Text passage
--- --- ---

We incorporate sales of financial assets in our forecasts when firm details are available that allow the effects to be quantified with reasonable accuracy and allocated to a specific year. In the case of the sale of student loans the government also considers whether a sale offers value for money. This box looked at the way in which the Government uses discount rates to evaluate value for money, how this does not mean the sales strengthen the public finances and whether future sales are likely to proceed.
This box is based on Bank of England and HM Treasury data from October 2018 and January 2018 respectively.
Between 2018-19 and 2023-24, we expect asset sales to lower public sector net debt (PSND) by £55.3 billion. About a quarter will come from the sale of pre-2012 or ‘Plan 1’ student loans.
We incorporate sales of financial assets in our forecasts when firm details are available that allow the effects to be quantified with reasonable accuracy and allocated to a specific year. In this case, the Government has clearly stated its intention to sell and the size of the remaining loan book is sufficient to raise the proceeds assumed in the forecast with room to spare.
But, in the rationale for selling the loans that the Government presented to Parliament last year, it stated that: “Selling financial assets, like student loans, where there is no policy reason to retain them, and value for money can be secured for the taxpayer, is an important part of the Government’s plan to repair the public finances”.a So there is clearly a risk that the Government could abandon or delay the sales when the time comes if it were to believe that they did not offer value for money at the prospective price. So, we need to judge if this is a realistic prospect.
One way to judge value for money would simply be to assess if selling the loans is likely to strengthen (or ‘repair’) the long-term health of the public finances. As we discussed in a working paper earlier this year, this appears to be the case under the current National Accounts accounting treatment – but misleadingly so. The European System of Accounts 2010 treats student loans like normal loans, but unlike normal loans the repayments depend on the borrower’s income and are time-limited. This means that by design a significant proportion of the principal plus interest for any given cohort of loans will be written off around 30 years after the borrowers graduate. Public sector net borrowing has been reduced by the build-up of never-to-be-repaid capitalised interest but then the loans are sold before the write-offs hit the deficit.b
If the Government was selling a corporate asset (like the bank shares that it bought during the financial crisis) the sale could offer value for money because the sale price might reflect the fact that the asset was intrinsically more valuable in the hands of the private than the public sector – because the private sector is generally thought to be better at running banks (most of the time, at least). But, in the case of the student loans, the asset is worth the same – the purchasers of the loans are not taking over the collection of repayments in the hope of collecting larger sums.

--- --- ---

Supplied data
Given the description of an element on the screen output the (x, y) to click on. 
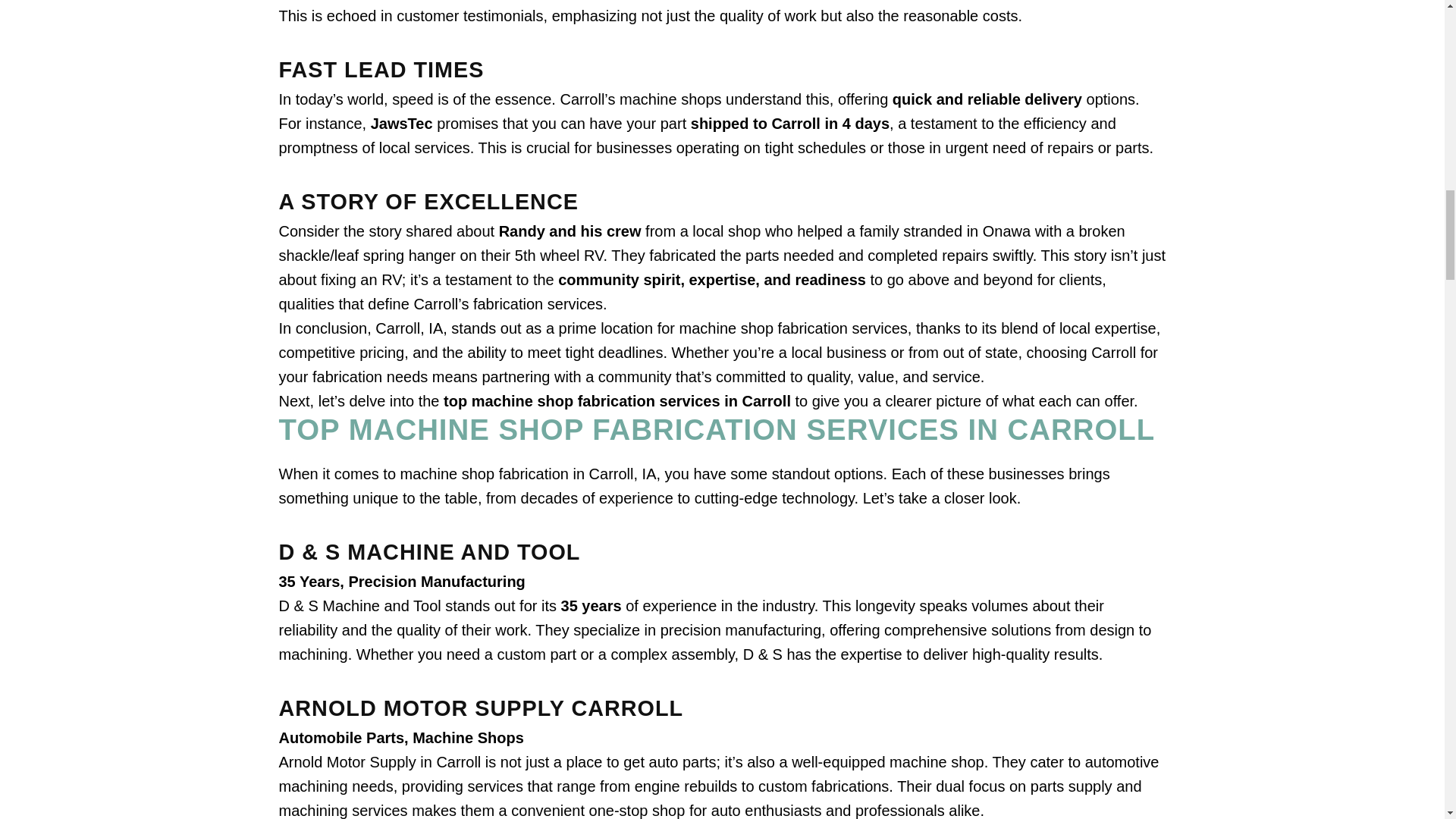
community spirit, expertise, and readiness (711, 279)
Given the description of an element on the screen output the (x, y) to click on. 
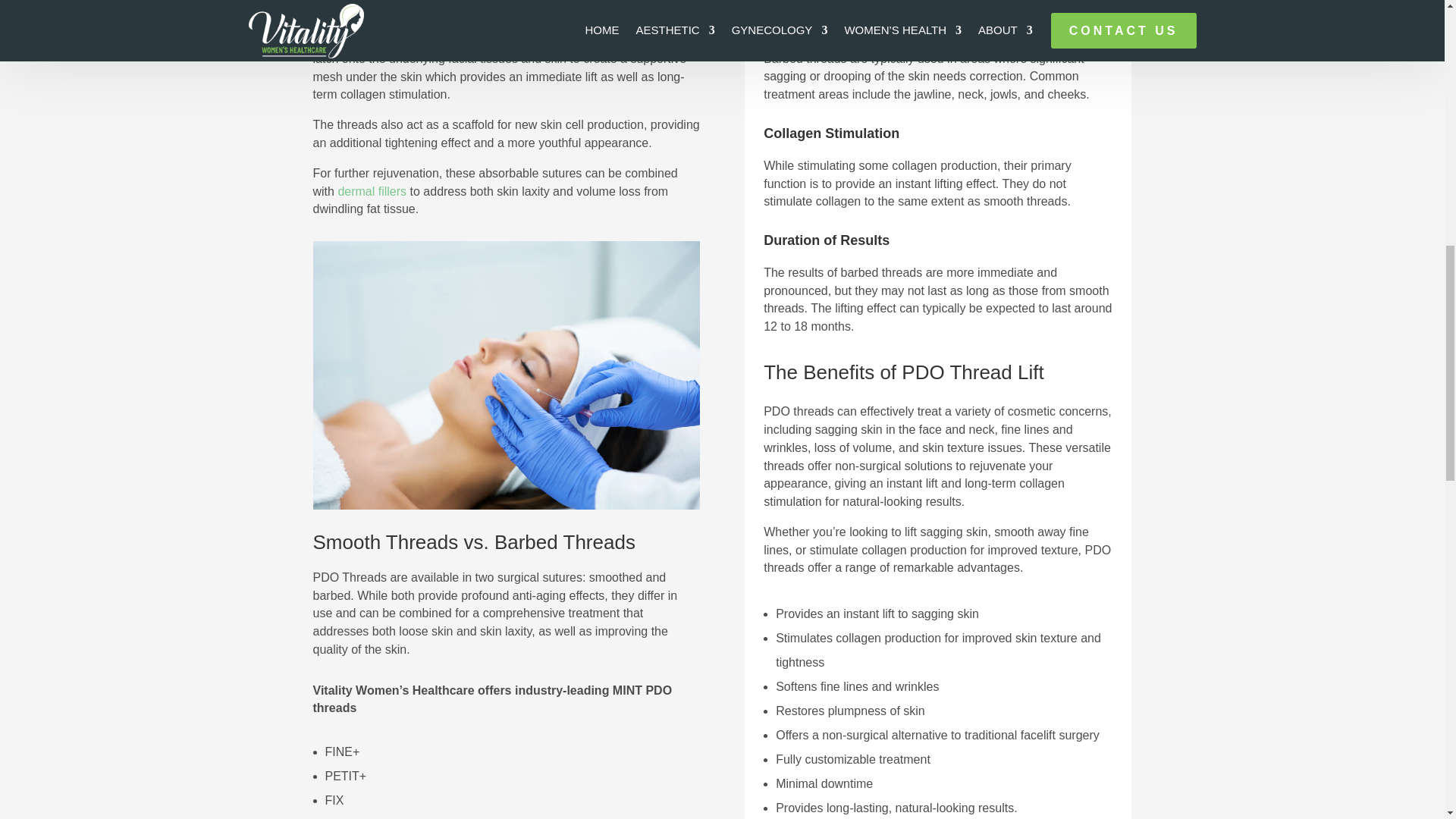
89nbb (505, 505)
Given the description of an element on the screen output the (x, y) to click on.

--- --- ---

Directions
Please revise the passage on student loan sales starting at "This box is" and ending at "room to spare.", putting "asset disposals" in place of "asset sales". Nothing in the listing is needed here.

The answer
This box is based on Bank of England and HM Treasury data from October 2018 and January 2018 respectively.
Between 2018-19 and 2023-24, we expect asset disposals to lower public sector net debt (PSND) by £55.3 billion. About a quarter will come from the sale of pre-2012 or ‘Plan 1’ student loans.
We incorporate sales of financial assets in our forecasts when firm details are available that allow the effects to be quantified with reasonable accuracy and allocated to a specific year. In this case, the Government has clearly stated its intention to sell and the size of the remaining loan book is sufficient to raise the proceeds assumed in the forecast with room to spare.